— What is required —
Exactly the lines below from the line with "Select the Data drive card label" through the line with "700x419 pixels." must make up the answer, both ends included and pictures left out.

— Provided records —
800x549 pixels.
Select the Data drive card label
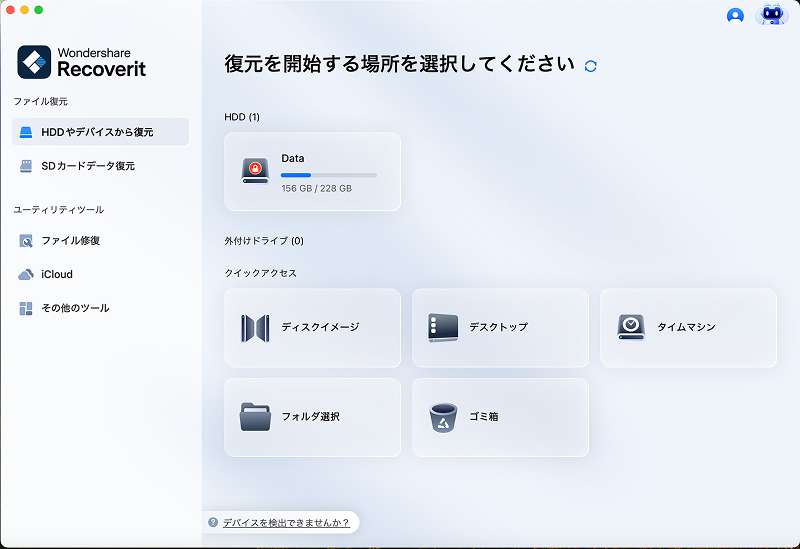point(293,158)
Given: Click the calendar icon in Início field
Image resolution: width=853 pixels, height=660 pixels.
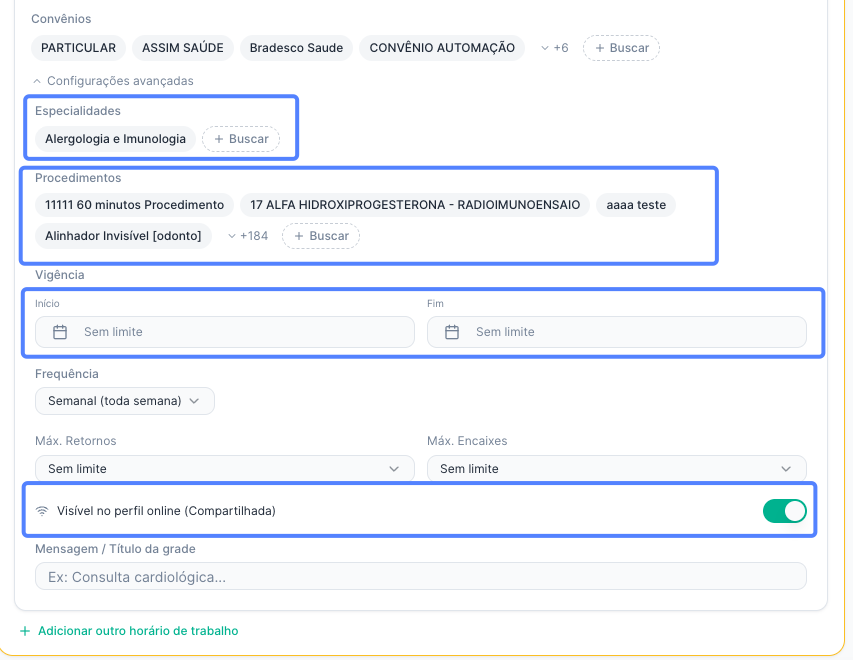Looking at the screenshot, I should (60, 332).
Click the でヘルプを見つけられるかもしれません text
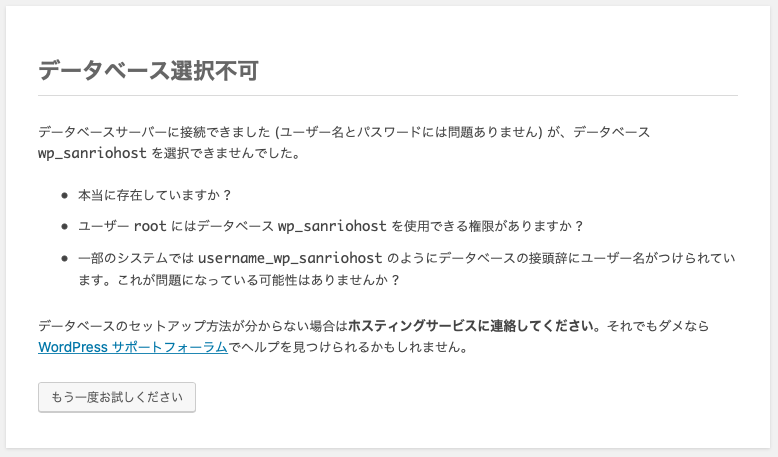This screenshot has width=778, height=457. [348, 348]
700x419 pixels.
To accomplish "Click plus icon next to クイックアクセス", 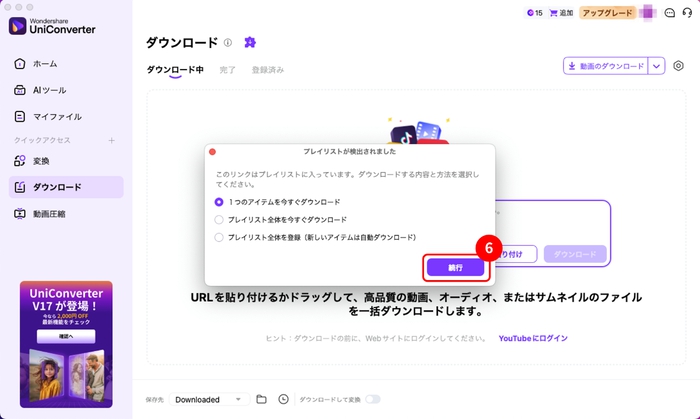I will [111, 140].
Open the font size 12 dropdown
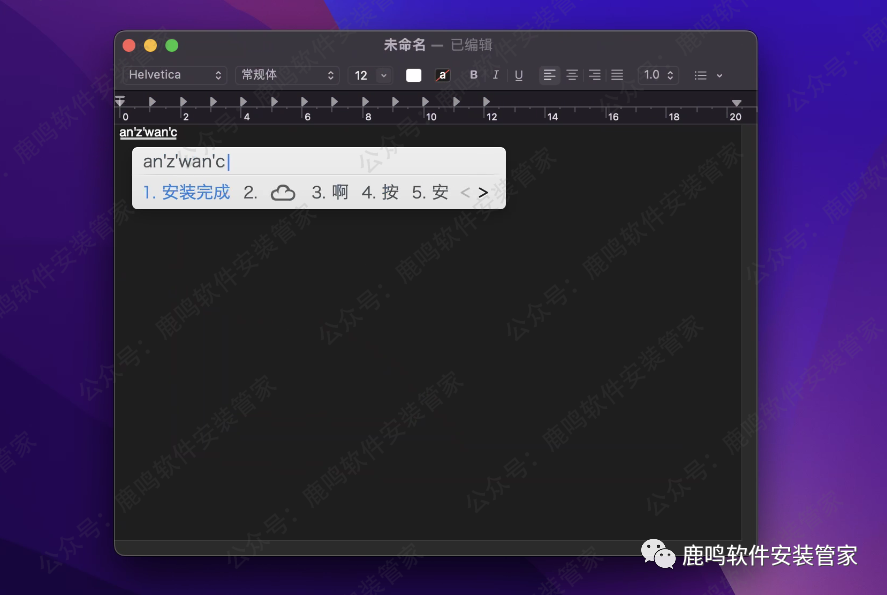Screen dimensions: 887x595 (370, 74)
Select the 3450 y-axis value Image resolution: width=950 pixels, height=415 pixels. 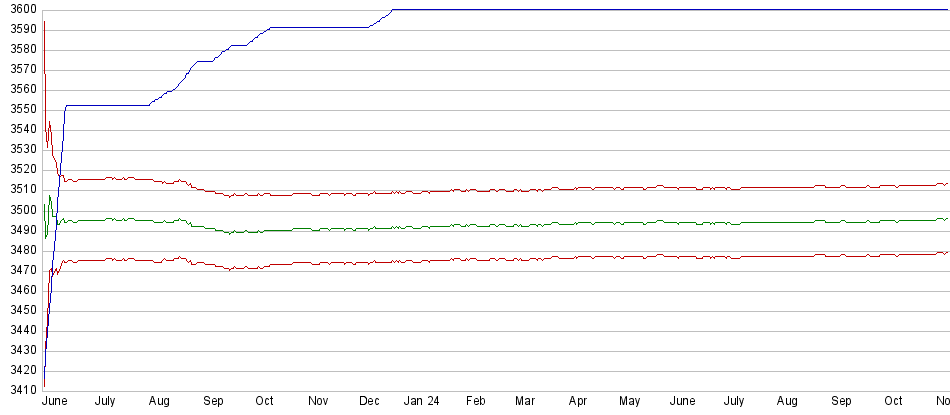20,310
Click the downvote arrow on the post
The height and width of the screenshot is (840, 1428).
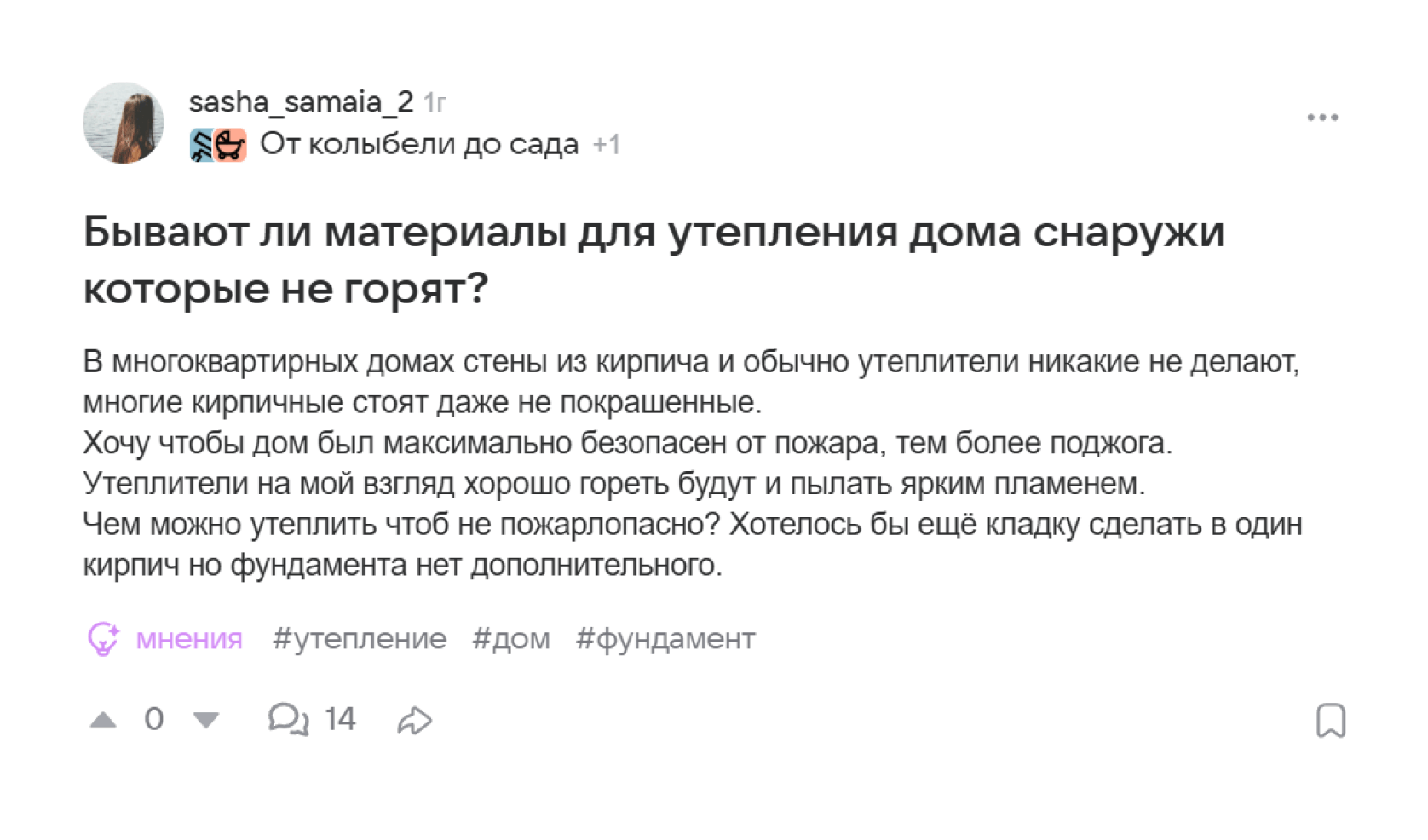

— Solution —
Select the Data drive card label
point(293,158)
Given: Click the calendar icon in Início field
Image resolution: width=853 pixels, height=660 pixels.
Looking at the screenshot, I should (60, 332).
Click the でヘルプを見つけられるかもしれません text
This screenshot has width=778, height=457. [348, 348]
700x419 pixels.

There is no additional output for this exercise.